> **PERSYARATAN TUGAS**:
**a.** Cetak bagian teks tentang ungkapan Swarga Nunut, Neraka Katut yang dibuka dengan kata-kata "Sebagai bagian dari" dan ditutup dengan "dengan berbagai alasan.".
**b.** Menurut teks tentang ungkapan Swarga Nunut, Neraka Katut, siapa yang sering merestui dan terus menyosialisasikan penafsiran ungkapan tersebut?
**c.** Lanjutkan teks tentang ungkapan Swarga Nunut, Neraka Katut dengan bagian berikutnya, dimulai setelah kalimat terakhir yang tercantum.

> **KUTIPAN TEKS**:
....

SWARGA NUNUT NERAKA KATUT
Ada sebuah kalimat adagium (doktrin) menarik dalam falsafah Jawa Swarga Nunut, Neraka Katut. Ungkapan yang sangat lekat dengan budaya Jawa ini menjadi nasihat bahkan tameng ampuh untuk menaklukkan seorang istri.
Pada umumnya masyarakat menafsirkan ungkapan ini sebagai wujud inferioritas perempuan sebagai seorang istri dalam kehidupan rumah tangga. Seorang isri seolah diposisikan sebagai individu yang tidak memiliki kuasa atas diri dan keinginannya. Kebahagiaan (surga) dan kesengsaraan (neraka) seorang istri, bergantung pada dominasi sang suami.
Sayangnya penafsiran semacam ini sering kali mendapatkan restu dan terus disosialisasikan oleh tokoh agama dan tokoh masyarakat. Ungkapan swarga nunut, neraka katut, seakan telah menjadi hikmah yang wajib disampaikan dalam setiap acara pernikahan. Membuat pola pikir yang tidak egaliter ini semakin mengakar kuat.
Sebagai bagian dari wanita Jawa, saya meyakini bahwa ungkapan Swarga nunut, neraka katut mengandung nilai filosofi yang lebih adil. Jika melihat konteks, tentu saja ada seorang suami yang tidak taat, suka mabuk-mabukan, tidak memberi nafkah, dan berbagai sikap buruk lainnya. Sementara sang istri berjuang keras untuk mendidik anak, mengurusi rumah tangga, bahkan ikut serta mencari nafkah.
Di luar sana, ada banyak istri yang berjuang sendirian membesarkan anaknya dengan berbagai alasan.

....

Entri koordinat target
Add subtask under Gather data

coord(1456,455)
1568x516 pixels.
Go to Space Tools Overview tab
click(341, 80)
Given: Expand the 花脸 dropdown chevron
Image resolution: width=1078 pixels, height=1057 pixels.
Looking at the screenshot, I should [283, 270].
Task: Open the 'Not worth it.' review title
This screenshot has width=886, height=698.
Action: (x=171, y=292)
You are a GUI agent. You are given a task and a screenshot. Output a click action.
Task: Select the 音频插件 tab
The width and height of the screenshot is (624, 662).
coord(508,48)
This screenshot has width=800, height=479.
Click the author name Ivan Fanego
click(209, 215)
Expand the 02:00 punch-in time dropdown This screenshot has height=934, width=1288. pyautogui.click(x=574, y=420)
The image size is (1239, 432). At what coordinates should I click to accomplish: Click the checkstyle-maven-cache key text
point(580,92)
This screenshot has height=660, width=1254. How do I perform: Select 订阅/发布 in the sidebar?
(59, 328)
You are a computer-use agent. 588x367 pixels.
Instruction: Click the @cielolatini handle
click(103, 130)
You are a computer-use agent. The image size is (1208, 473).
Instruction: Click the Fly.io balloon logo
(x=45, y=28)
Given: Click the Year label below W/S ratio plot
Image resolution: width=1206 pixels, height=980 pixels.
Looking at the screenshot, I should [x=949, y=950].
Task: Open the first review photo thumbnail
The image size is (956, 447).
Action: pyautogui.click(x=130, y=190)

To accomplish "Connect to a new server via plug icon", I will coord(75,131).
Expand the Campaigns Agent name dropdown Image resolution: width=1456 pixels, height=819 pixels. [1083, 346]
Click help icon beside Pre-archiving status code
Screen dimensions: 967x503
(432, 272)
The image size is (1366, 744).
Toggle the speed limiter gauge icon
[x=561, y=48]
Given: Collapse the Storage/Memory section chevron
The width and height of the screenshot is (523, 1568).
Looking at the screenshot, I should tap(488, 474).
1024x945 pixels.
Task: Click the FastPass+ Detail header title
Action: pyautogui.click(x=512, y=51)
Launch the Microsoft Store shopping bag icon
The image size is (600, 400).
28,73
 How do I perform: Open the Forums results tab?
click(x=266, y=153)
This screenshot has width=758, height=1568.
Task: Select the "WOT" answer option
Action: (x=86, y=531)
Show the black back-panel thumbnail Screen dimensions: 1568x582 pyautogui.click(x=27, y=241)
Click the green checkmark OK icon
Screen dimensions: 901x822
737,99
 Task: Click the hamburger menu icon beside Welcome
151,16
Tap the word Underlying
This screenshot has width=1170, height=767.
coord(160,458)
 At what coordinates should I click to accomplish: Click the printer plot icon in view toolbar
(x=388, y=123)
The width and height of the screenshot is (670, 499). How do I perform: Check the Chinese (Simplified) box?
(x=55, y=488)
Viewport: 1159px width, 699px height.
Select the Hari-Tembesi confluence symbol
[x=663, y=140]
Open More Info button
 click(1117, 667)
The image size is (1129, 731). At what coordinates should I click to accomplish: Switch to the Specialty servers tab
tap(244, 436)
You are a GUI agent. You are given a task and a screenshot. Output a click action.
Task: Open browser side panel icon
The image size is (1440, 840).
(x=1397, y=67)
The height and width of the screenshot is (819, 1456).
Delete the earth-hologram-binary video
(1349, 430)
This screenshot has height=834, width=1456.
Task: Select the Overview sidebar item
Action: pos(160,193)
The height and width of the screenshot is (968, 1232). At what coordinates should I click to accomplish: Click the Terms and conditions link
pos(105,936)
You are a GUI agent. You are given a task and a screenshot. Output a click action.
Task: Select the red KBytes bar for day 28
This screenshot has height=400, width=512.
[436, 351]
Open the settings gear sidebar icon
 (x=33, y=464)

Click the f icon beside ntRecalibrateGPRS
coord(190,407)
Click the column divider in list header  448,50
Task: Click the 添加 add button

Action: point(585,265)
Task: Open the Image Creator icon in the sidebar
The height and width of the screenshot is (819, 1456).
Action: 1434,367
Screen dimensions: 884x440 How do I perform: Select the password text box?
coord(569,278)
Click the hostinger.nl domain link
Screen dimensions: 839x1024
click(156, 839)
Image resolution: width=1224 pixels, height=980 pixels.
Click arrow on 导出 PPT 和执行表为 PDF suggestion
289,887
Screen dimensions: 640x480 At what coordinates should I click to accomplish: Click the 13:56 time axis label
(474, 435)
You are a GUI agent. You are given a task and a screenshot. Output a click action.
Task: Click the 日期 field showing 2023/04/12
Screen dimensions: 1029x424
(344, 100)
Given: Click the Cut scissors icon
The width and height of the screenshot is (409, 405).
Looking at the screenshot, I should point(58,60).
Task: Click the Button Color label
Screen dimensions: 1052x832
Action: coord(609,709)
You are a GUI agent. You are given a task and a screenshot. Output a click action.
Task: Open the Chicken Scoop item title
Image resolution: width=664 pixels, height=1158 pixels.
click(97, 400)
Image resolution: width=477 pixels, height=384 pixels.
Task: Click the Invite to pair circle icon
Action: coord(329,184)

....

> **JAWABAN TERTULIS**:
**a.**
Sebagai bagian dari wanita Jawa, saya meyakini bahwa ungkapan Swarga nunut, neraka katut mengandung nilai filosofi yang lebih adil. Jika melihat konteks, tentu saja ada seorang suami yang tidak taat, suka mabuk-mabukan, tidak memberi nafkah, dan berbagai sikap buruk lainnya. Sementara sang istri berjuang keras untuk mendidik anak, mengurusi rumah tangga, bahkan ikut serta mencari nafkah.
Di luar sana, ada banyak istri yang berjuang sendirian membesarkan anaknya dengan berbagai alasan.

**b.** Tokoh agama dan tokoh masyarakat.

**c.**
Kehidupan berumah tangga itu ada suami dan istri. Suami dan istri memiliki kewajiban masing-masing. Filosofi swarga nunut neraka katut artinya adalah surga menumpang dan ke neraka pun ikut. Seorang istri itu patuh pada suami.
Dalam agama Islam pun sudah dijelaskan bahwa suami adalah imam bagi istri. Apapun yang suami perbuat dan perintahkan, istri pasti terkena dampaknya. Filosofi ini di era emansipasi wanita sudah tidak pantas lagi. Era sekarang, kedudukan laki-laki dan perempuan sejajar. Namun, dalam kehidupan berumah tangga, suami adalah pemimpin dan istri makmum.
Jika suami melakukan perbuatan baik, istri akan ikut merasakan hasilnya. Sebaliknya, jika suami melakukan hal-hal yang tak pantas maka istri pun ikut menanggung aibnya. Itulah filosofi swarga nunut neraka katut.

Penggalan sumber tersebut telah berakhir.